立山群峰が、もう五百|米突《メートル》も高くて、氷河の小塊が出来るという想像が、容《い》れられるとしたら、まあこんなものだろうと推測せられるだけに、何となく、捨てがたく思われるのである。
ここで、冒頭に戻って同じ言葉を繰りかえす、アメリカで好きな山は何かと聞かれると、一番先きに頭に浮ぶのは、シャスタ山である、それは必ずしも、好きであるからではないが、最も多く心を惹《ひ》かれる山であると。
終りに、この一文を、同行四人の中、馬術の達人であった神田憲君の霊前《れいぜん》に献《ささ》げる。
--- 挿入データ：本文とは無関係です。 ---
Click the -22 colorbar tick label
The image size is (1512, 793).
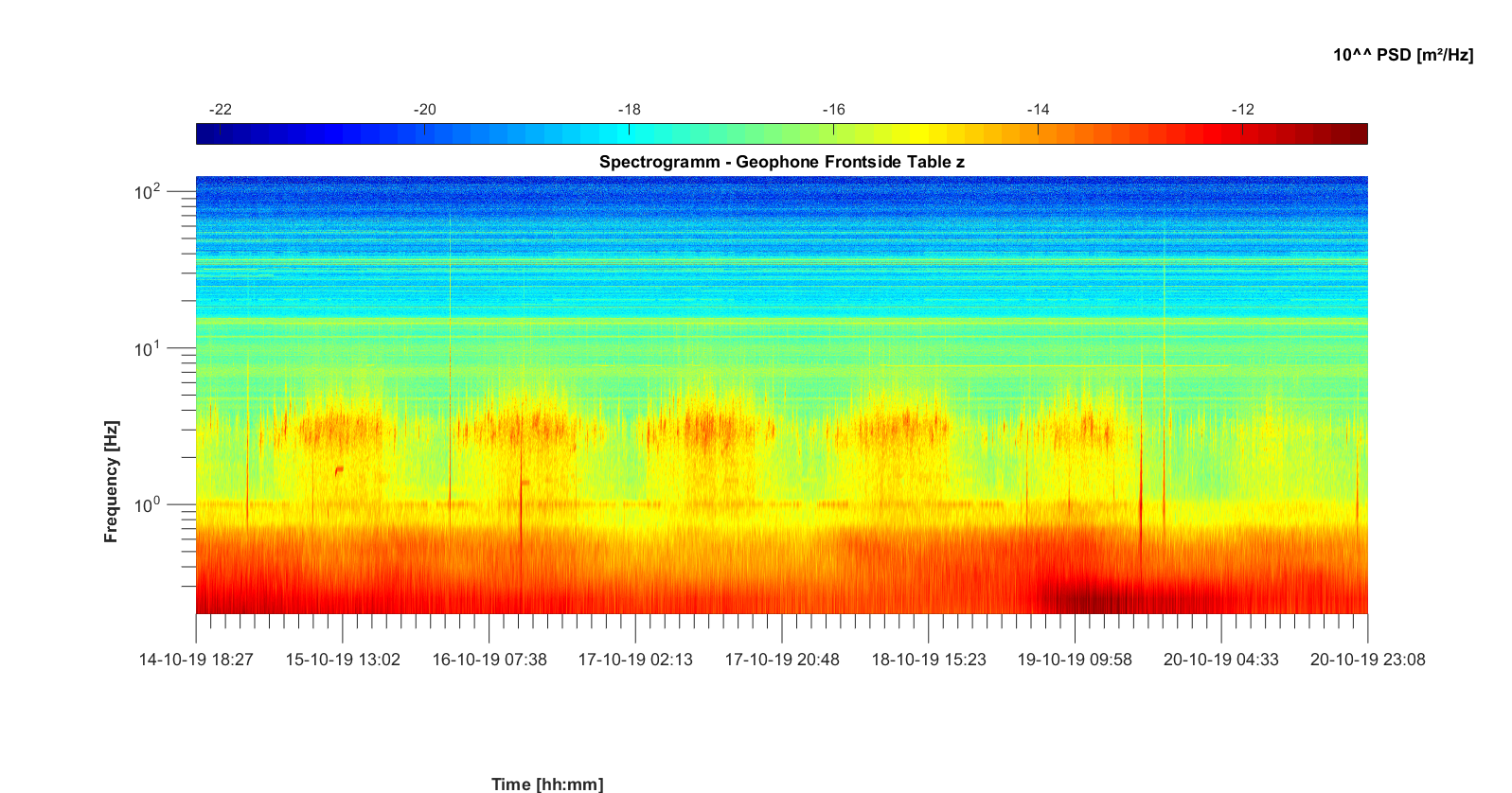click(220, 110)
同君は、その後帰朝して、過般の大震災で、鎌倉で圧死《あっし》の不幸に遭《あ》われた、他の二人は、野坂滋明君と国府精一君とである、今は米国と日本に別れていて、共に健在である。
底本:「山の旅 明治・大正篇」岩波文庫、岩波書店
2003(平成15)年9月17日第1刷発行
2004(平成16)年2月14日第3刷発行
底本の親本:「改造」
1929(昭和4)年7月
初出:「改造」
1929(昭和4)年7月
※底本は、物を数える際や地名などに用いる「ヶ」(区点番号5−86)を、大振りにつくっています。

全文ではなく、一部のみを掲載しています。